Categoria: Referendum,politica, attualità, informazione

  • Referendum: al rush finale, tra il fronte del sì, gli astensionisti e gli indecisi.

    A pochi giorni dall’appuntamento alle urne, prosegue la marcia dei rappresentanti del sì, nonostante il quorum proibitivo. Gli ultimi sondaggi attestano la presenza alle urne al 40%, il che significherebbe da una parte, una crescita degli intenzionati a votare, dall’altra un gap enorme del 10% da colmare.

    Dai territori la sensazione percepita è di una forte presenza rappresentata da Alleanza Verdi Sinistra e M5S, compatte a coinvolgere i cittadini alla partecipazione ed al sì ai cinque quesiti referendari.

    Il PD, nonostante l’impegno profuso dalla segretaria Schlein, appare diviso al suo interno, come da storica consuetudine.
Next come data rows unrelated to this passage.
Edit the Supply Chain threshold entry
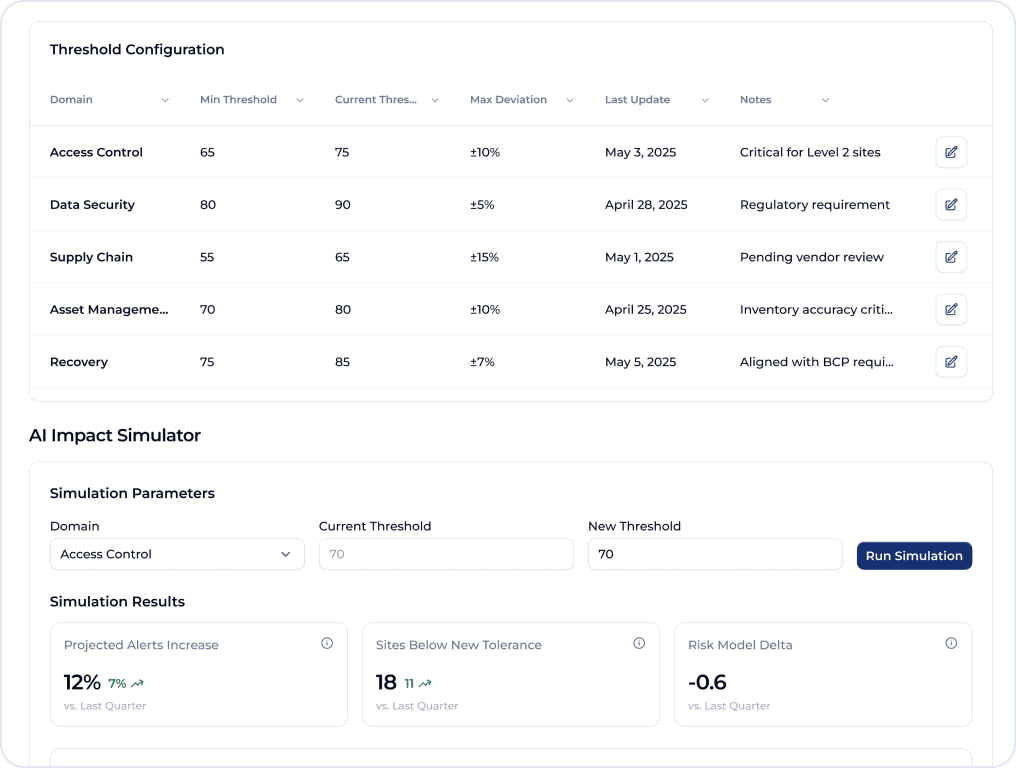Image resolution: width=1016 pixels, height=768 pixels. coord(950,257)
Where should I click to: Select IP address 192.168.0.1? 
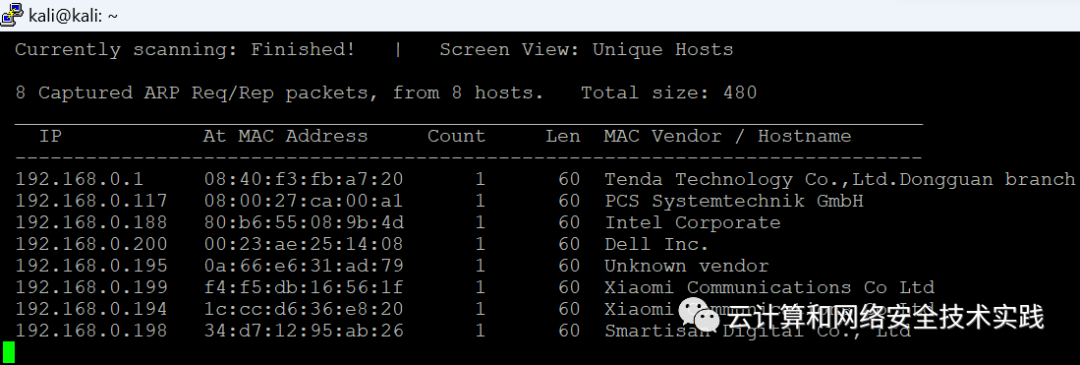click(79, 180)
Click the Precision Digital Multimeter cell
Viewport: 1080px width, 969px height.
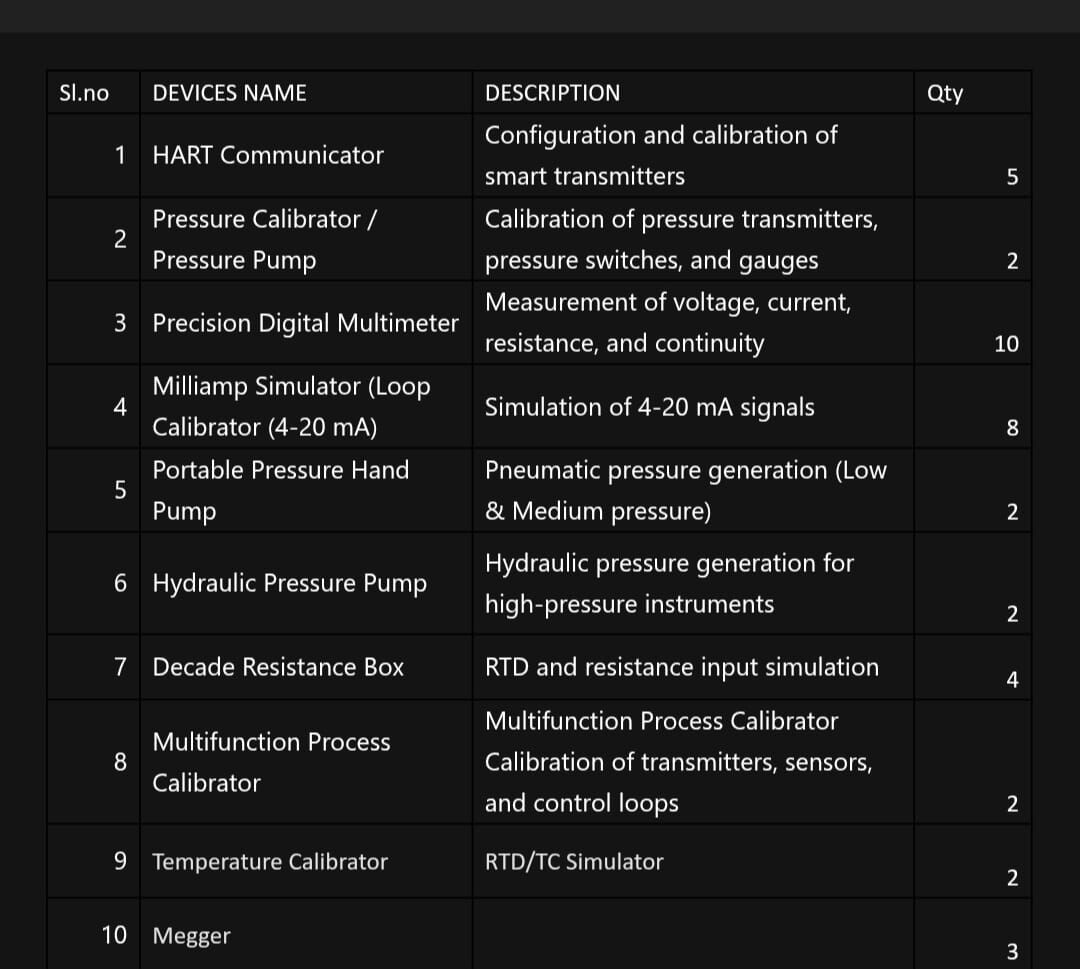[307, 323]
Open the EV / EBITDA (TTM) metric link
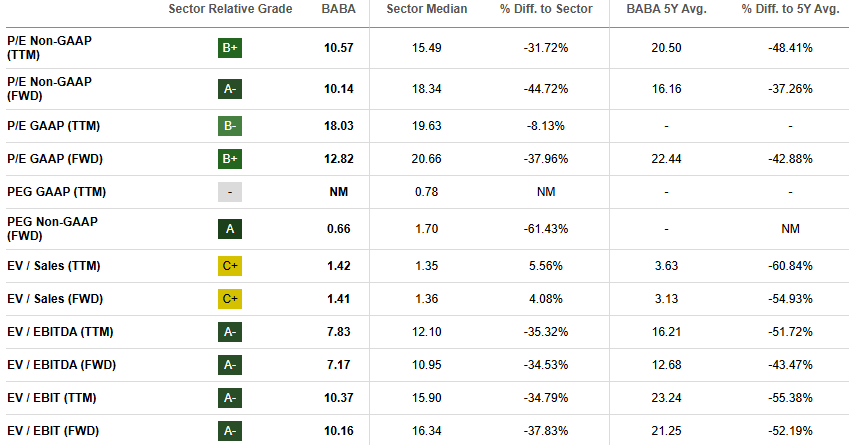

Le amministrazioni ed i politici non mostrano la compattezza dovuta, tantomeno l’impegno necessario nel coinvolgere i cittadini e soprattutto gli indecisi. L’atteggiamento ambiguo di alcuni esponenti, mostrano inequivocabilmente la presenza nelle fila dei democratici dei fautori del Job Act.

    Gli esponenti del Governo, coerentemente con la posizione assunta, invitano all’astensione, nonostante il referendum per antonomasia rappresenti la più alta espressione democratica di partecipazione. Ci sarebbe da chiedersi perché non accettare la sfida, invogliando il proprio elettorato alle urne. Unica voce fuori dal coro è rappresentata da Noi Moderati, decisi alla partecipazione al voto, rivendicando le motivazioni del no, preservando il valore referendario.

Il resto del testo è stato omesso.